Les Forces aériennes sont mieux en mesure d'accomplir rationnellement leurs missions actuelles avec les trois aérodromes d'engagement pour les avions à réaction qu'elles ne le seraient avec davantage d'emplacements. Les aérodromes de Payerne, Meiringen et Sion se trouvent à proximité immédiate des secteurs d'entraînement. Cela permet d'exploiter au mieux le temps à disposition pour l'instruction et l'engagement. Le stationnement des avions de combat sur trois aérodromes (plus Emmen comme aérodrome de dégagement) a, de l'avis du Conseil fédéral, fait ses preuves jusqu'à présent.

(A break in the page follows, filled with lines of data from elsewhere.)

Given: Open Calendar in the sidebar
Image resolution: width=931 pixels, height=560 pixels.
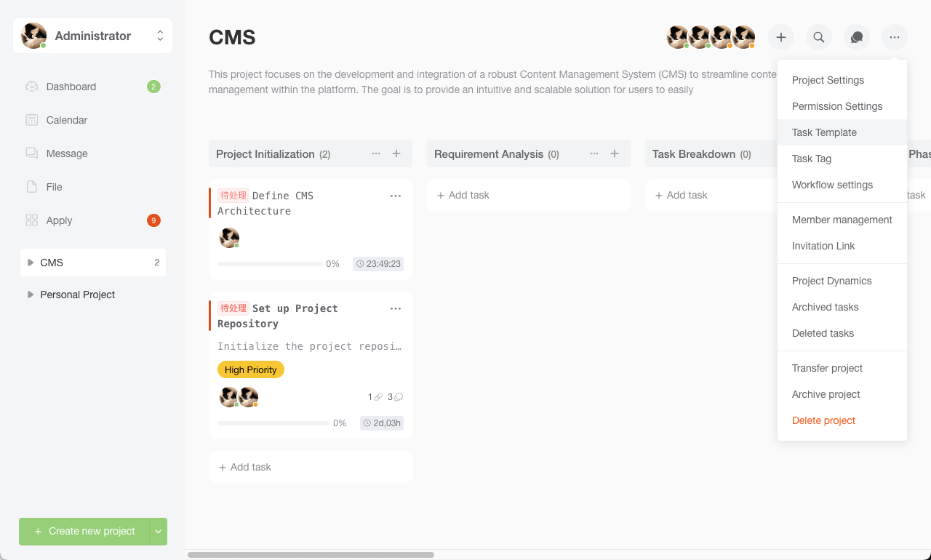Looking at the screenshot, I should click(67, 120).
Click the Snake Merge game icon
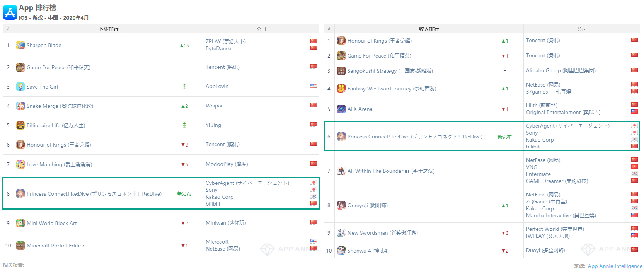The height and width of the screenshot is (273, 644). [20, 106]
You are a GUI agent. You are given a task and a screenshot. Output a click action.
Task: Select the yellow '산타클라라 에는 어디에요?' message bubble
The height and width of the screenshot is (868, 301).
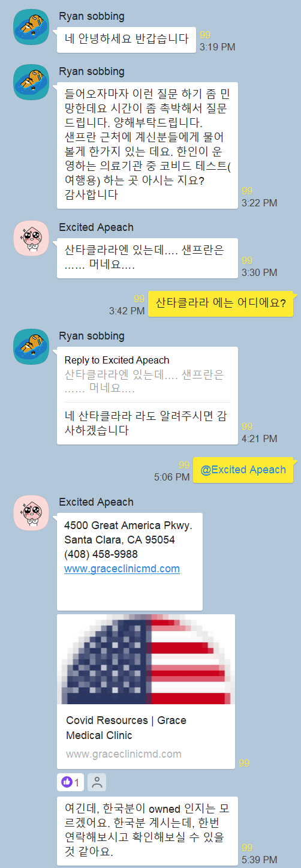click(221, 302)
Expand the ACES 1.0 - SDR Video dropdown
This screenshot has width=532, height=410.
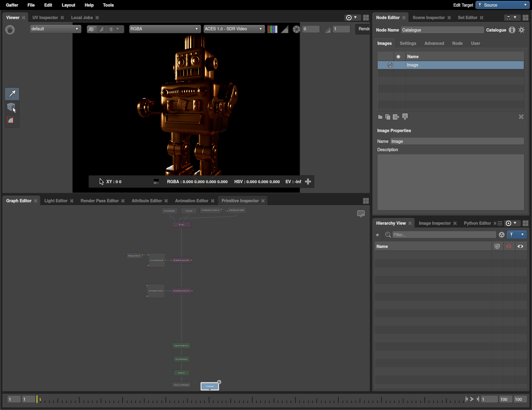(234, 29)
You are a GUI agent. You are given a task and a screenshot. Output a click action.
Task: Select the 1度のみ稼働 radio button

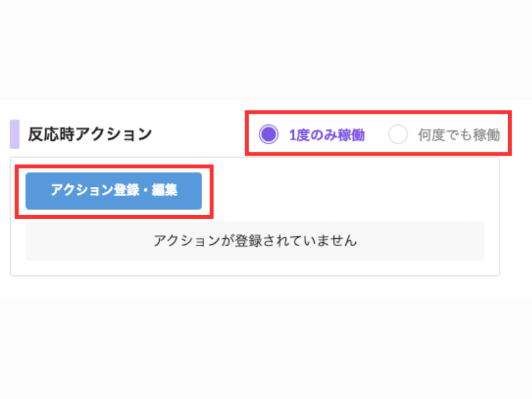[x=269, y=135]
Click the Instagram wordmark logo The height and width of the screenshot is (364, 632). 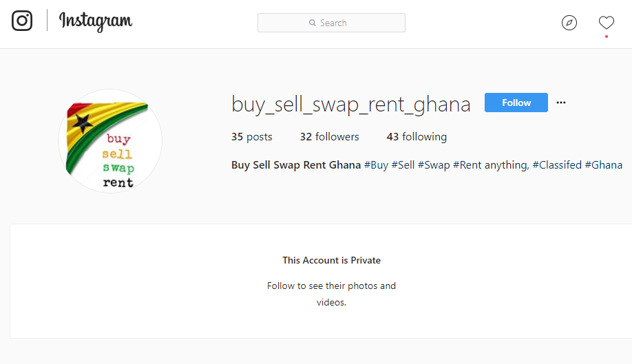click(96, 21)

Par ailleurs, le Conseil fédéral est conscient que les immissions de bruit, notamment des F/A-18, sont importantes. C'est pourquoi le DDPS est en dialogue avec les régions concernées, de sorte à réduire le plus possible la charge de bruit. Le dialogue avec les autorités de la région de Payerne a déjà abouti à des résultats concrets : le DDPS a pu les assurer que le nombre de vols de jets, au cours des prochaines années, s'éléverait au maximum à 11 000 mouvements d'avions et se situerait ainsi dans la moyenne des années passées. Actuellement, la priorité du Conseil fédéral est donc de dialoguer avec les régions et non de réexaminer le concept de stationnement.
Le Conseil fédéral ne voit donc actuellement aucune raison de revoir le concept de stationnement et propose par conséquent le rejet de la motion. Si un réexamen devait se révéler opportun pour des considérations supérieures dans le cadre du processus d'acquisition pour le remplacement partiel du Tiger, il conviendrait d'y procéder à cette occasion.
Dans le cas où la motion devrait être adoptée, le Conseil fédéral proposera au second conseil la transformation de l'intervention en une demande d'examen.
Le Conseil fédéral propose de rejeter la motion.